_Exercise:_
The line containing "This screenshot has width=670, height=681." and every line after it to the end of the records: set those down exactly, without any pictures.

_Stored data:_
BEGIN

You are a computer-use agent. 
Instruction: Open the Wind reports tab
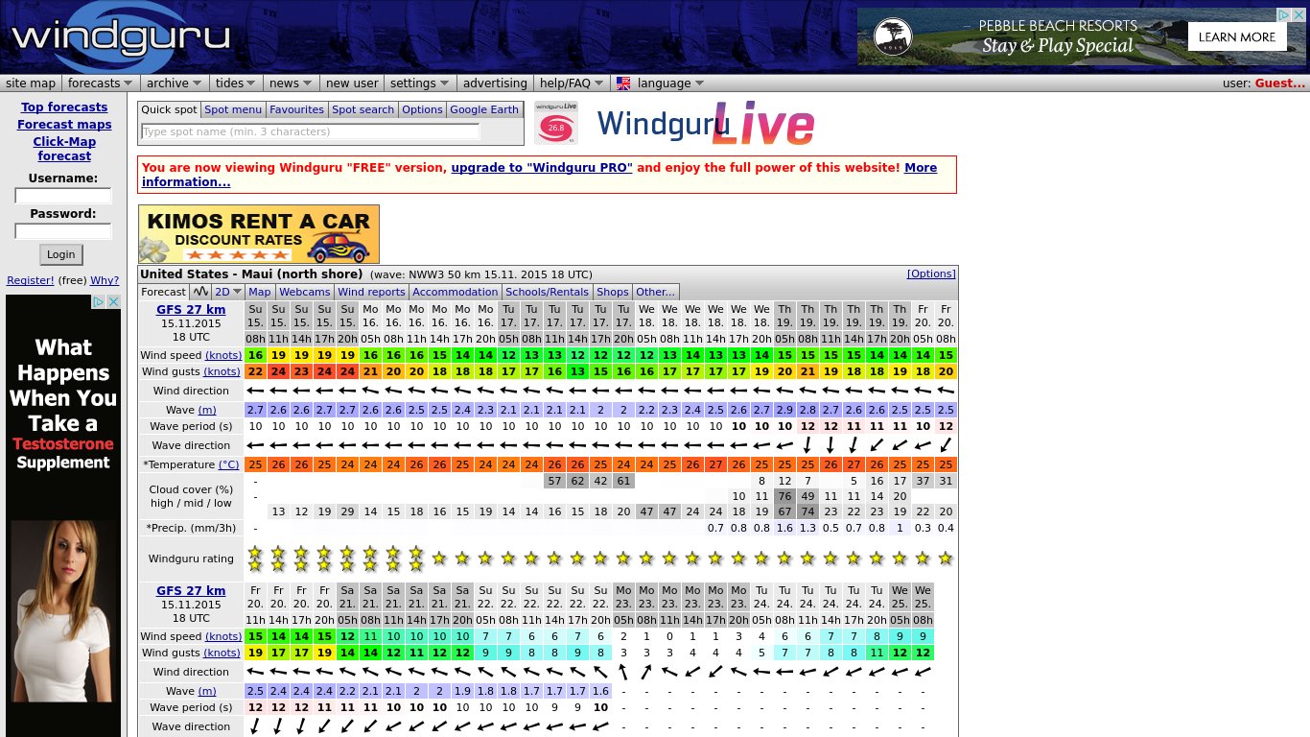371,292
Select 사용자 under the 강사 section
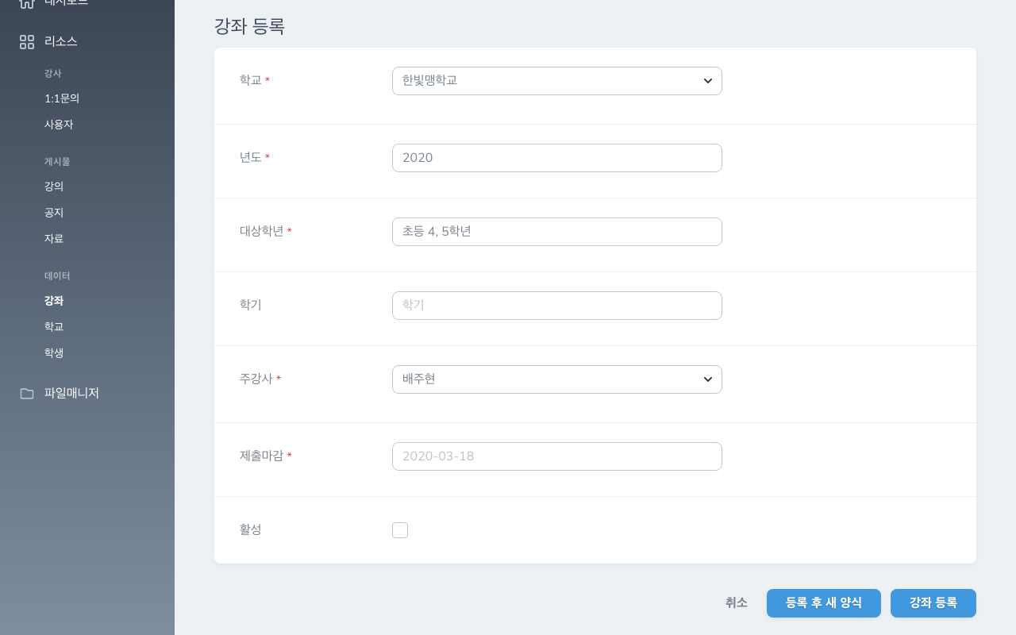 coord(58,125)
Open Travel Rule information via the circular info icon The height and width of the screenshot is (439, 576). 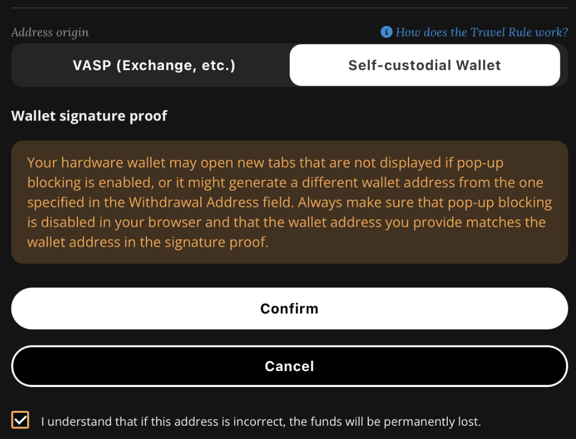[x=386, y=32]
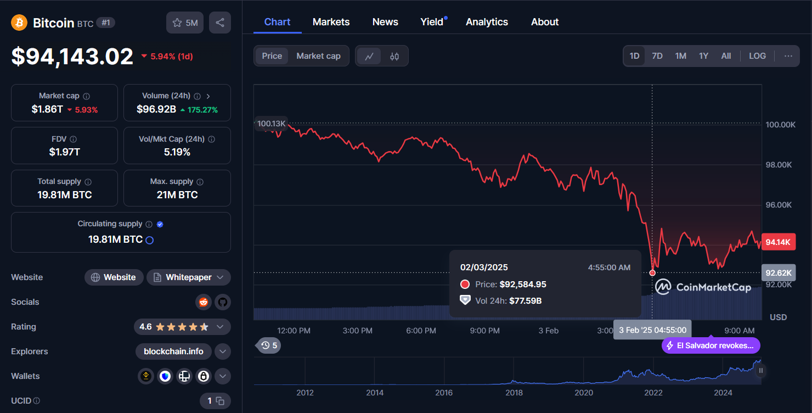Click the copy UCID icon

(220, 401)
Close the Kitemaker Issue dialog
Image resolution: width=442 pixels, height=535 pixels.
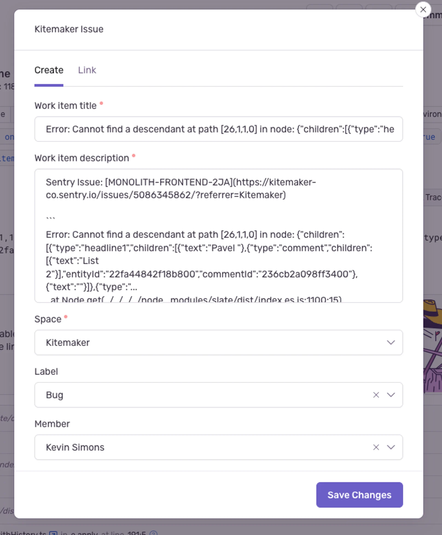click(423, 10)
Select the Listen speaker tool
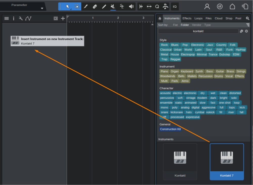Screen dimensions: 253x185 click(131, 7)
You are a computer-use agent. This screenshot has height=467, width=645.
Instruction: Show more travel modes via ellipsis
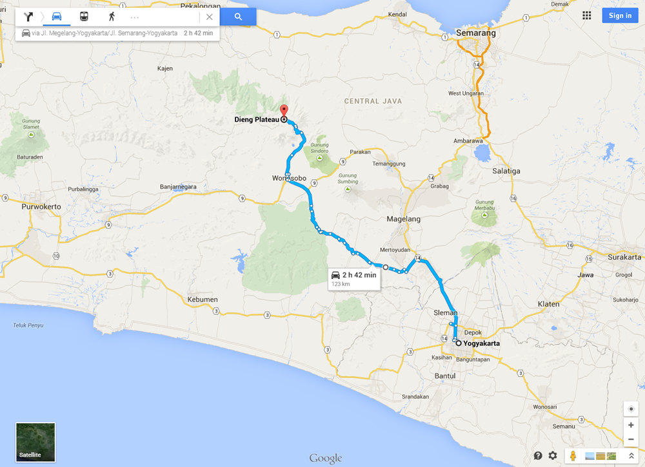(x=135, y=17)
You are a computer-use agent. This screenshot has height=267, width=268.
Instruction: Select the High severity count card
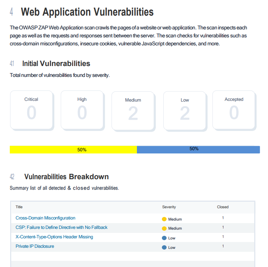pyautogui.click(x=82, y=110)
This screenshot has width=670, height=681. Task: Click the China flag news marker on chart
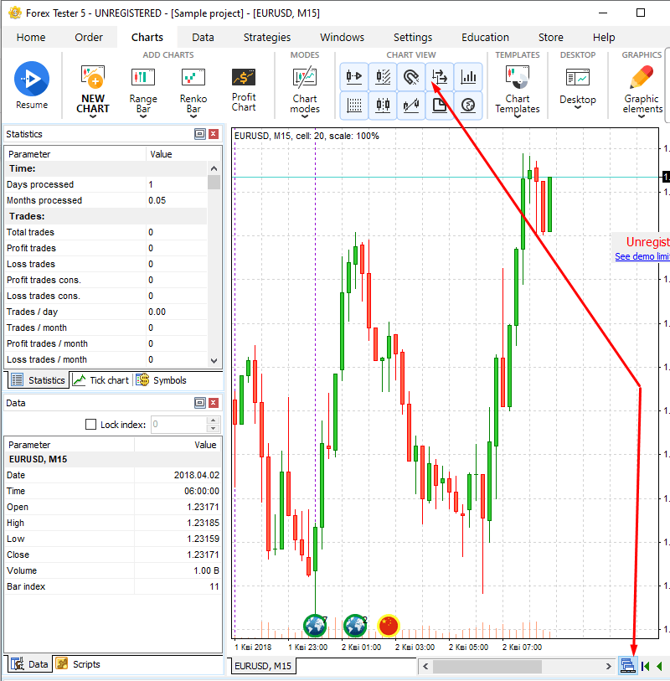click(388, 625)
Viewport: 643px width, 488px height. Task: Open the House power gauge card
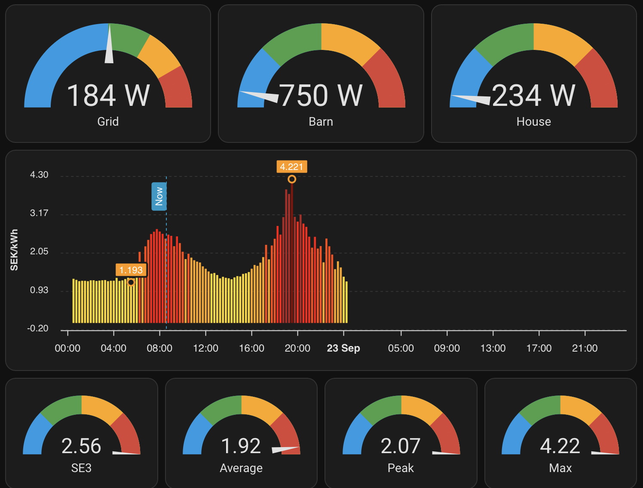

END

_Response:_
This screenshot has width=670, height=681. Task: Click the China flag news marker on chart
click(388, 625)
Viewport: 643px width, 488px height. Task: Open the House power gauge card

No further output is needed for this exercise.